Instructions to follow: Below are records; copy every line in them that holds the word "button".

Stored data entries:
---
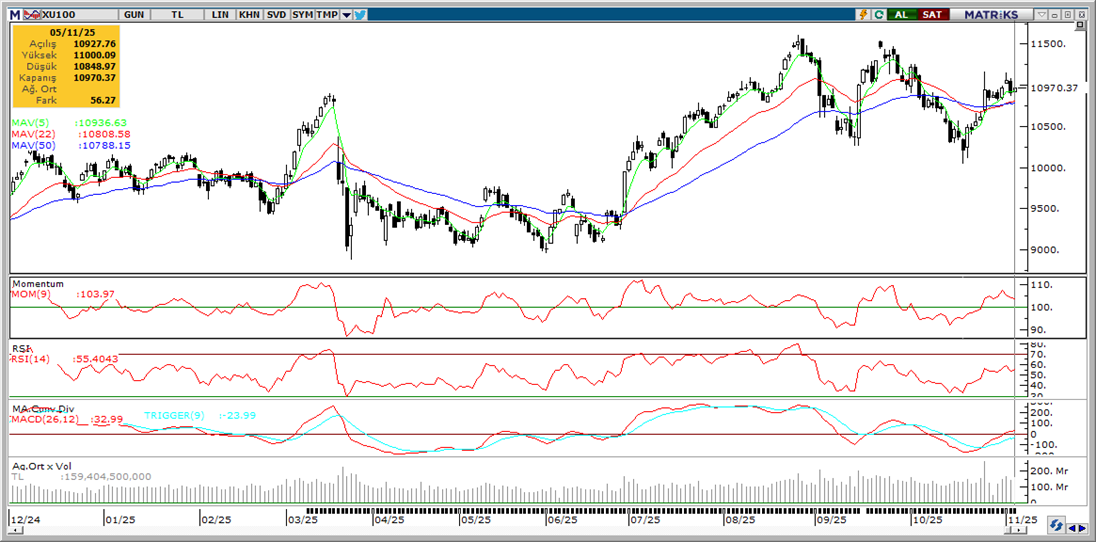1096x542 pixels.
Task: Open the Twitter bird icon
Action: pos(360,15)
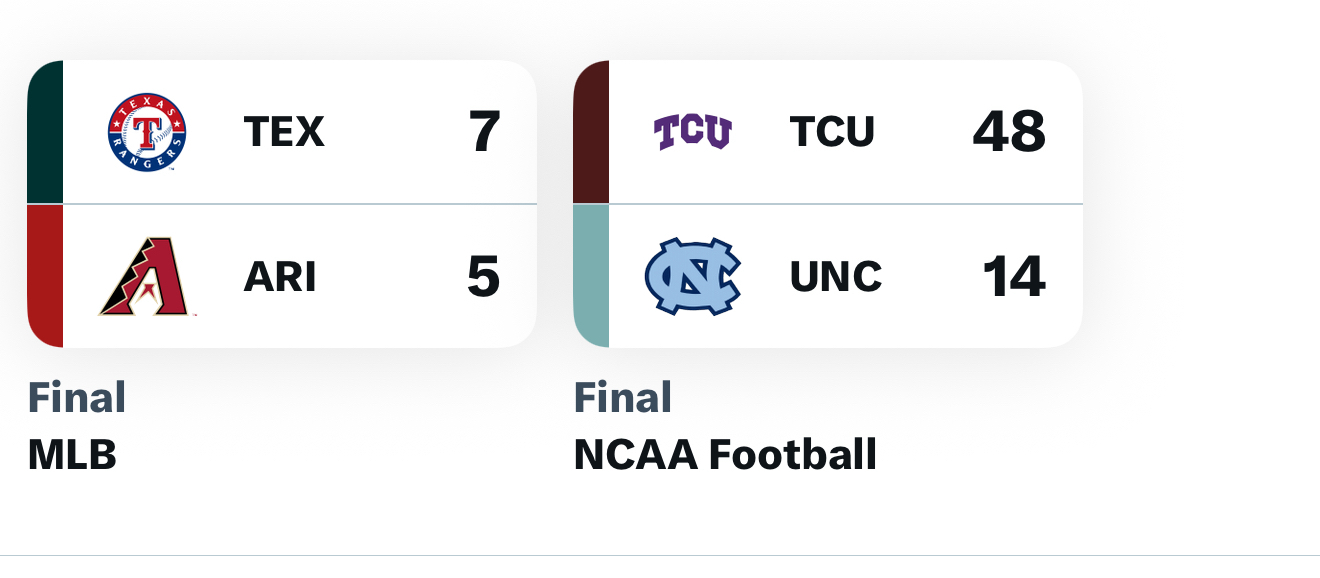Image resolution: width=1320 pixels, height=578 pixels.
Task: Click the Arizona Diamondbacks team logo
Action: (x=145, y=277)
---
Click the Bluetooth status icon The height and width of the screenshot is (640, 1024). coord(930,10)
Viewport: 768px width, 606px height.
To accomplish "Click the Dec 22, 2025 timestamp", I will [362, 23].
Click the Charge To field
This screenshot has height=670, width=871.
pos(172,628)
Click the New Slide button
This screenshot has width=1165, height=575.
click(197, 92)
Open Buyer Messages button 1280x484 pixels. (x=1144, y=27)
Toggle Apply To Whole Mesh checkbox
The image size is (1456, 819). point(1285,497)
---
Exercise solution:
Click the New Slide button
Open Buyer Messages button 1280x484 pixels. (x=1144, y=27)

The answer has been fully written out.